IBM unveils new programming language for Synapse processors

IBM has updated its plans to create a computer system that mimics the human brain.

The Systems of Neuromorphic Adaptive Plastic Scalable Electronics (SyNAPSE) project, will try to carry out tasks that the brain finds easy but are difficult for computers.

The project involves IBM researchers working alongside Cornell University and Inilabs. The latest stage will involve devising a programming language with $53 million in funding from the Defense Advanced Research Projects Agency (DARPA).

IBM said that the new programming model " breaks the mold of sequential operation underlying today's von Neumann architectures and computers. It is instead tailored for a new class of distributed, highly interconnected, asynchronous, parallel, large-scale cognitive computing architectures."

Dr Dharmendra Modha, principal investigator and senior manager at IBM Research, said: "Architectures and programs are closely intertwined and a new architecture necessitates a new programming paradigm."

He added: "We are working to create a Fortran for synaptic computing chips. While complementing today's computers, this will bring forth a fundamentally new technological capability in terms of programming and applying emerging learning systems."

Work on the project will focus on refining the programming language for the SyNAPSE chip architecture first revealed by IBM in 2011. IBM has devised support technologies within the programming cycle to enable the new model.

These include a simulator comprised of a network of neurosynaptic cores; a neuron model that forms a fundamental information-processing unit of brain-like computation and a programming model based on reusable building blocks called corelets,' each representing "blueprint of a network of neurosynaptic cores that specifies a based-level function".

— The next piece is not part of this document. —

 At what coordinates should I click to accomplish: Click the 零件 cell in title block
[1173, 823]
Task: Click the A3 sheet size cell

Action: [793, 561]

There is also a program library, which stores more than 150 corelets. IBM has created a curriculum, dubbed a "laboratory" that will encompass information on applications, architecture, chip simulation, programming language and prototype design models.

The long-term goal of the project is to build a system with 10 billion neurons and one hundred trillion synapses, while consuming merely one kilowatt of power and occupying less than two litres of volume.

Analysts said that such projects have outclassed humans in all forms of games - such as IBM's project Watson - and are now moving up the scale of medicine to displace doctors in fundamental diagnosis, treatment choice and aftercare.

Such systems still lack instinct, intuition, emotion, compassion, cognition and the very qualities that we associate with biological entities but would be necessary for humanity to continue and develop, according to Peter Cochrane, ex-CTO of BT and currently a futurologist and analyst at Cochrane Associates.

"We are trying to deal with an increasingly complex and chaotic world with biological brains that are fundamentally unsuited to the task. We can only deal with three to five variable/topics/tasks at a time yet we live in a world where we are often faced with hundreds at the same time," he said.

"We therefore need augmentation, a symbiotic relationship with our machines - a partnership if you will - to help us cope and prosper as we go into the future."

He added that humanity would be unlikely to survive without such a relationship.